L'iniziativa anglo-franco-tedesca per una tassa globale sulle banche rimbalza sul tavolo dei capi di Stato e di Governo del G-20, che si riuniranno alla fine di questa settimana a Toronto, dopo che ministri finanziari e governatori, nel loro incontro coreano di Busan all'inizio del mese, sembravano averla definitivamente accantonata.

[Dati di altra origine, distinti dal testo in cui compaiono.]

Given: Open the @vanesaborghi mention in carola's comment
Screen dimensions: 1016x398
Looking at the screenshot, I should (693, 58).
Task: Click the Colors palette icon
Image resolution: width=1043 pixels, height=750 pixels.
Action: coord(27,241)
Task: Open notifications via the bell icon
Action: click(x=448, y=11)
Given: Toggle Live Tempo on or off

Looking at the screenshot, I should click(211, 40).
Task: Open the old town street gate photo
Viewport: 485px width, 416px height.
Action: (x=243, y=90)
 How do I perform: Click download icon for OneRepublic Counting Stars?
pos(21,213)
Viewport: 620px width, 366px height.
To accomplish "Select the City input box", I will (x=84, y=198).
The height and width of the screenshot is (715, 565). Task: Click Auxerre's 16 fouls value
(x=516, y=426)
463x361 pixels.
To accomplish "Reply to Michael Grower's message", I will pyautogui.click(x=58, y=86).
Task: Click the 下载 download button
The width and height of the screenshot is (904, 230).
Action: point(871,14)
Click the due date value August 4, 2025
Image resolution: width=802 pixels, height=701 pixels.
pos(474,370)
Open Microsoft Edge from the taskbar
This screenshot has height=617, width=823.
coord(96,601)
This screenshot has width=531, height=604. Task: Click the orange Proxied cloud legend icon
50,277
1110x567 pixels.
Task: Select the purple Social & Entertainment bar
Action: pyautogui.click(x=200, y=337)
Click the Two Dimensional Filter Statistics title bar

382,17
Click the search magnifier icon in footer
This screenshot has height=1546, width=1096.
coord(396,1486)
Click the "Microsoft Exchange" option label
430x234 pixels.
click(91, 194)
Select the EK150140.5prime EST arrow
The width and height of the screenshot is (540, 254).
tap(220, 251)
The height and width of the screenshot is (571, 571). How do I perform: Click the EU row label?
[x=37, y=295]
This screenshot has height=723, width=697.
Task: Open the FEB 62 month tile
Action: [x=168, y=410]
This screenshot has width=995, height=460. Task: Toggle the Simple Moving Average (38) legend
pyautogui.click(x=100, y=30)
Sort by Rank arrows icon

Londra è passata ieri dalle parole ai fatti, con il budget annunciato dal cancelliere George Osborne, Parigi e Berlino avanzano con l'approvazione di una legge per le rispettive banche nazionali (la Francia conta di ricavarne un miliardo l'anno). La lettera dalle tre capitali agli altri leader del G-20 ripropone il tema per la discussione fra i maggiori paesi industriali ed emergenti. È molto probabile che trovi la stessa, fredda accoglienza delle occasioni precedenti. Il campo degli oppositori è ampio, a partire dal Canada, che fa gli onori di casa del summit e il cui ruolo quindi non va sottovalutato. Sono nettamente contrari anche Giappone, Brasile e India. Tutti paesi dove i sistemi bancari sono usciti relativamente indenni dalla crisi degli ultimi tre anni e non hanno dovuto effettuare salvataggi di banche con soldi pubblici: non vedono ora la necessità di tassare le banche e insistono sull'importanza di prevenzione e vigilanza. «Una visione miope», secondo il direttore del Fondo monetario internazionale, Dominque Strauss-Kahn, il quale ha sostenuto a Busan che non è detto che i sistemi bancari che sono rimasti immuni dall'ultima crisi lo siano anche dalla prossima. Meglio allora dotarsi delle risorse finanziarie per affrontarla.
Proprio all'Fmi, il summit del G-20 a Pittsburgh dell'autunno scorso aveva dato mandato di studiare l'ipotesi di una tassa sulle banche. Il punto sul quale sono tutti d'accordo - ed è stato ribadito anche nel comunicato di Busan - è che «il settore finanziario deve dare un equo e sostanziale contributo per pagare gli oneri associati ai salvataggi pubblici». Non dovrà più accadere che il peso ricada sulle tasche dei contribuenti. Un concetto accettato persino dai grandi banchieri, come ha riconosciuto la loro associazione, l'Institute of International Finance, nel suo meeting di dieci giorni fa a Vienna.